# Фрагмент текста:
********************

Лев Бердников - Русский Галантный век в лицах и сюжетах. Kнига вторая
По заданию Анны он, как истый комиссионер, неоднократно посылался за границу и даже вступал в переписку с владетельными особами. Сохранилось его поразительное по нагло-издевательскому тону письмо к слабоумному итальянскому герцогу Гастону Медичи, обладателю знаменитого тосканского алмаза, весившего 139 каратов. Именно этот алмаз и желала заполучить через посредство шута русская императрица. Воспользовавшись моментом (в Тоскану тогда вторглись испанские войска), Адамка в своем послании был щедр на посулы, пообещав герцогу помощь славного российского воинства. “Однако же надлежит для содержания сих храбрых войск, – предупреждает он, – чтобы ваше королевское высочество приказал приготовить довольное число самой крепкой гданской водки, такой, какою ваше королевское высочество пивал… и оною охотно напивался допьяна”. Тут же Педрилло берет быка за рога: “Ее Императорское Величество намерена тот алмаз купить и деньги за оный заплатить; но изволит, чтоб я купцом себя представил и торговал”. И далее (лихой аргумент!) он напоминает герцогу о его неизбежной кончине: “Я бы надеялся, что ваше королевское высочество, не имея наследников, не пренебрежет сею оказиею и продажею сего алмаза к ненужде себя приведет, понеже великий Бог ведает, кому после преставления вашего имение ваше достанется”. И хотя старания Педрилло успехом не увенчались (алмаз в конце концов купил австрийский император), письмо это – яркий образчик ловкости и изворотливости этого шута-комиссионера.
Довольно обогатившись в России, Педрилло вернулся на родину, где сменил шутовской колпак на неброское платье неапольского трактирщика. Ведь ему, в сущности, было все равно, каким ремеслом зарабатывать себе капитал. Корысти ради он был готов и на шутовство, и на ростовщичество, и на плевки и окрики пьяных посетителей у трактирной стойки.

********************

# Исходные данные:
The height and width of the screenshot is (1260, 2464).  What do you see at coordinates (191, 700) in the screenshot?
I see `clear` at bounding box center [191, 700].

********************

# Задание 1:
Переведите на английский язык предложение из отрывка о шуте Педрилло: «Ведь ему, в сущности, было все равно, каким ремеслом зарабатывать себе капитал».
# Задание 2:
Продолжите отрывок о шуте Педрилло, начав сразу после его последнего предложения.
Данные — самостоятельный материал, с отрывком о шуте Педрилло они не связаны.

# Ожидаемый ответ 1:
After all, it essentially made no difference to him what trade he used to build up his fortune.

# Ожидаемый ответ 2:
Квасник – дурак. Михаил Голицын
Имя забавника Анны Иоанновны, князя Михаила Алексеевича Голицына (1688–1778) увековечил Юрий Нагибин в своей повести “Шуты императрицы”. Писатель представил в ней яркий, выразительный, психологически мотивированный образ шута. Однако, как известно, правда художественная не всегда отвечает требованиям исторической достоверности, да, собственно, и не должна им отвечать. Очень точно сказал об этом русский драматург Александр Вампилов: “Искусство существует для того, чтобы искажать действительность”. А потому не удивительно, что свидетельства и документы той эпохи не укладываются в заданную Юрием Нагибиным схему и рисуют иной характер. Надо также иметь в виду, что сам исторический факт в сущности бездонен и допускает множество самых различных толкований. Художник на то и художник, чтобы давать волю фантазии, чтобы у него, как поется в песне Булата Окуджавы, “были дали голубы, было вымысла в избытке”. Мы же, следуя законам жанра исторической миниатюры и строго опираясь на факты, представим свою, отличную от Ю. М. Нагибина, версию обстоятельств жизни шута императрицы Михаила Голицына и дадим его образ.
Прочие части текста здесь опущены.